Annie the Feminist. Sort
of. Banking was the Cunnea
family business and Annie’s involvement in banking
persisted through marriage, childbirth and
widowhood. Nevertheless, in 1902 Annie expressed the
opinion that women should not work outside the home.
(Or vote. Annie said women would probably vote just
like men so their votes were not needed. An
Illinois native, Annie was one of eight children
born to Irish immigrants. Her father, James Cunnea
(sometimes called John), founded the First National
bank in Morris, Illinois. Upon his death, her
brother, John Cunnea, became that bank's president,
a role he also assumed for the Calumet National bank
upon the death of John J. Fitzgibbon Sr. Annie's
brothers were also Notre Dame graduates.
When not studying bank stocks and mortgages, or
raising her children, Annie (sometimes going by Mrs.
J. J. Fitzgibbon or Mrs. A. Fitzgibbon), played
euchre with a group of women in the Catholic Women’s
League and helped with various church sponsored
charity events.

- **Exercise requirements**:
[1] Using the passage about Annie, decide whether each statement agrees with it, answering yes or no and quoting the words that settle it: (a) Annie was one of eight children born to Irish immigrants. (b) Annie's brothers graduated from Notre Dame. (c) Annie played bridge with a group of women in the Catholic Women’s League.
[2] In the passage about Annie, who became president of the Calumet National bank after John J. Fitzgibbon Sr. died?
[3] List every life event named in the passage about Annie through which her involvement in banking persisted.
The lines that follow have no connection to the passage about Annie.

- **Collected data**:
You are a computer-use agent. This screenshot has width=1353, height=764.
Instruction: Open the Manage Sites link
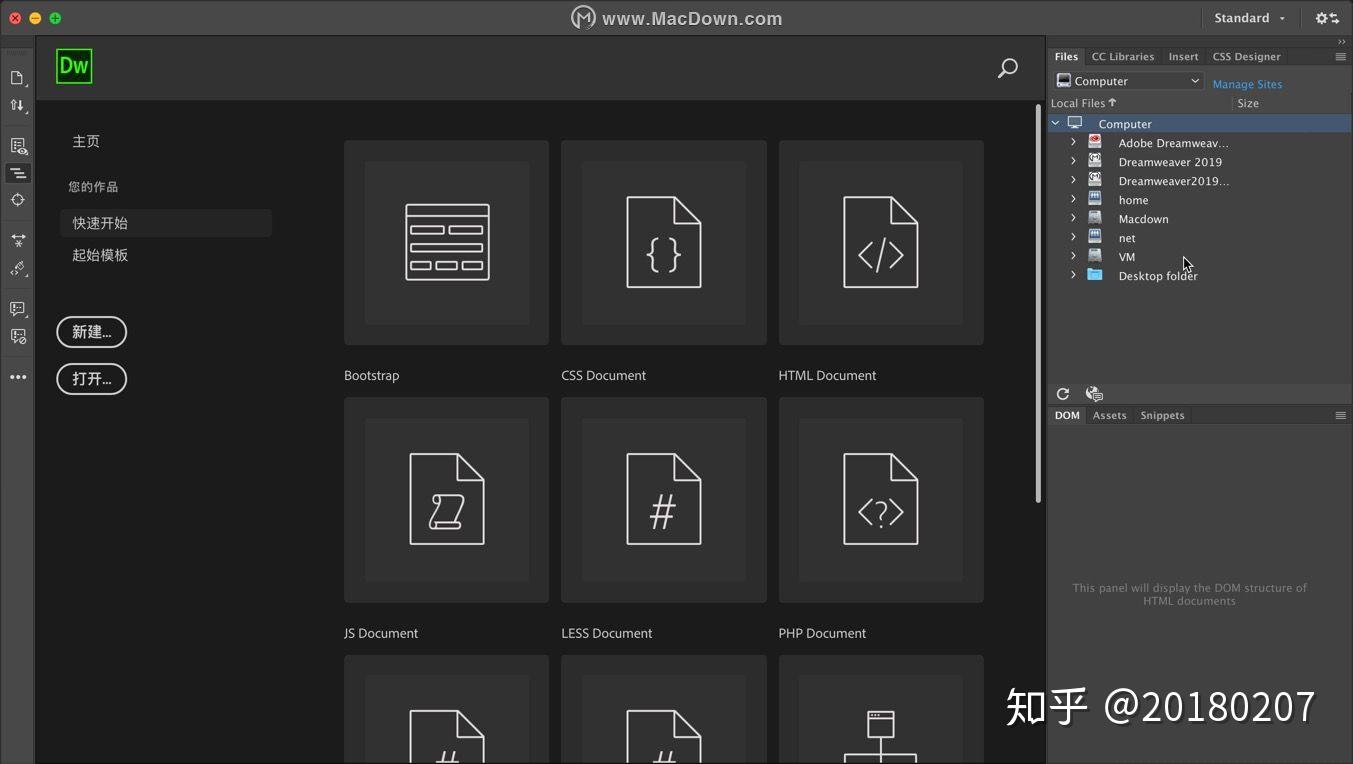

- **Full answers**:
[1]
(a) Yes: "Annie was one of eight children born to Irish immigrants"
(b) Yes: "Annie's brothers were also Notre Dame graduates."
(c) No: "played euchre with a group of women in the Catholic Women’s League"

[2] Annie's brother, John Cunnea.

[3] Marriage, childbirth, widowhood